What you are asked to do
Return, exactly and in full, the lines of the records below starting at the one with "You are a GUI" and ending at the one with "Viewport: 1310px width, 921px height.", and no other lines.

Record excerpts
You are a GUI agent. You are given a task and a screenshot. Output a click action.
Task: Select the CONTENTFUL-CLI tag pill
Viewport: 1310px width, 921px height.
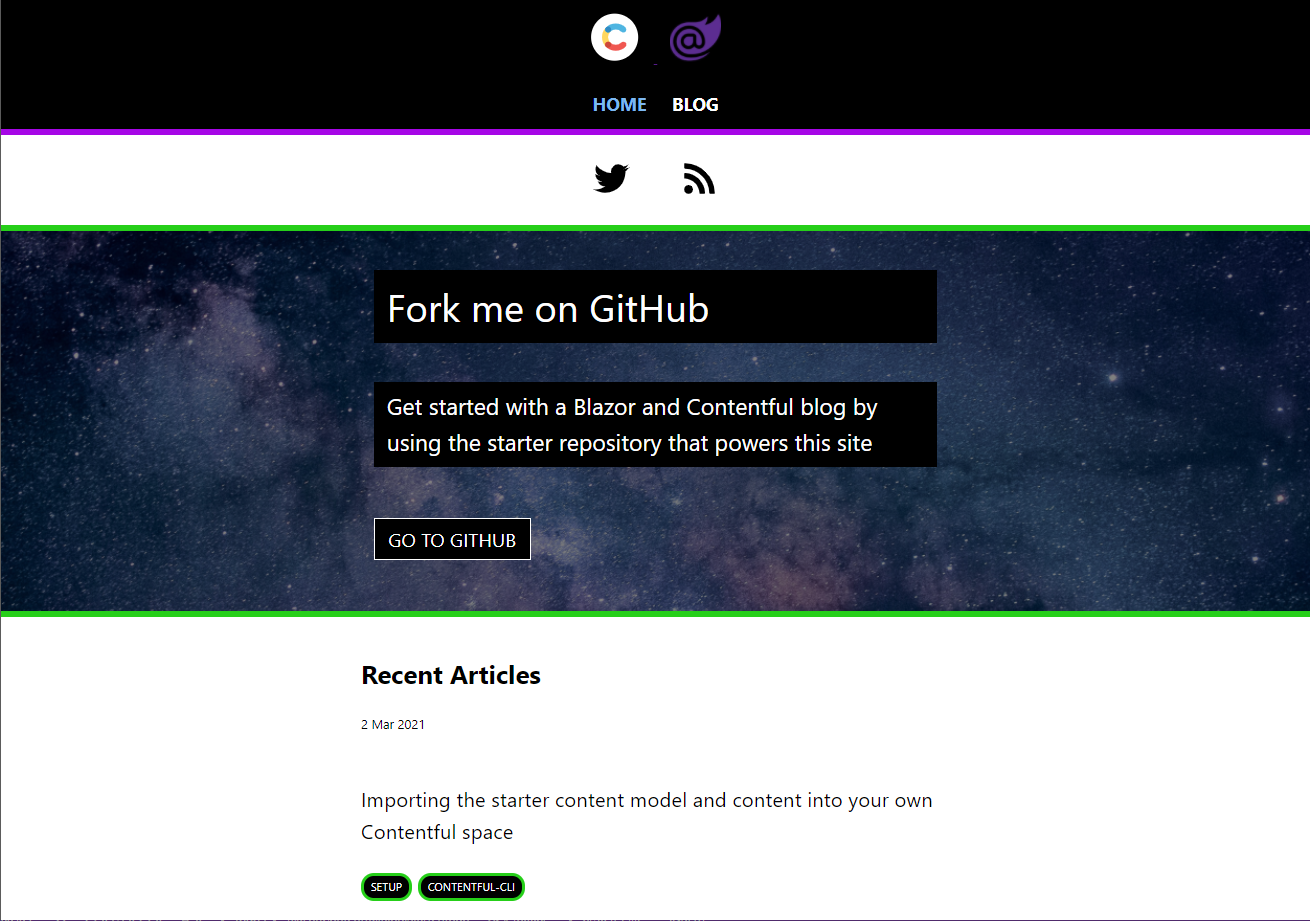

--

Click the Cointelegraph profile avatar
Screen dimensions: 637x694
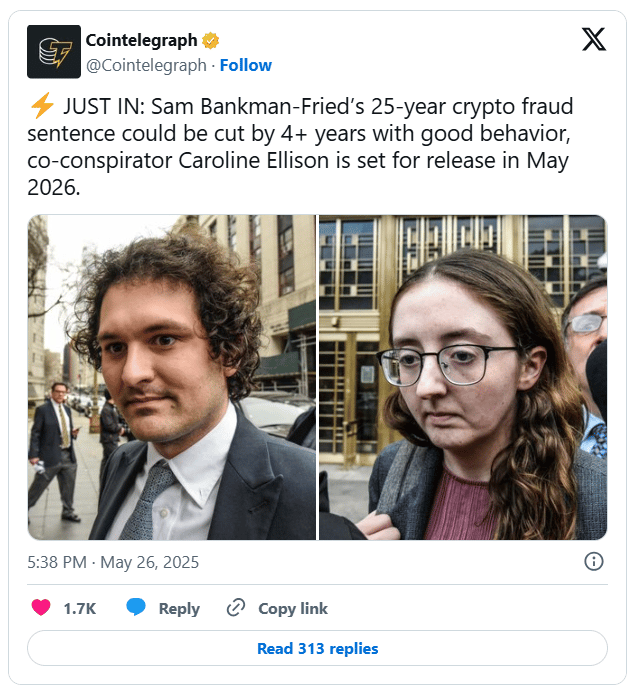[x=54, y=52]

Answer box
You are a GUI agent. You are given a task and a screenshot. Output a click action.
Task: Select the CONTENTFUL-CLI tag pill
Viewport: 1310px width, 921px height.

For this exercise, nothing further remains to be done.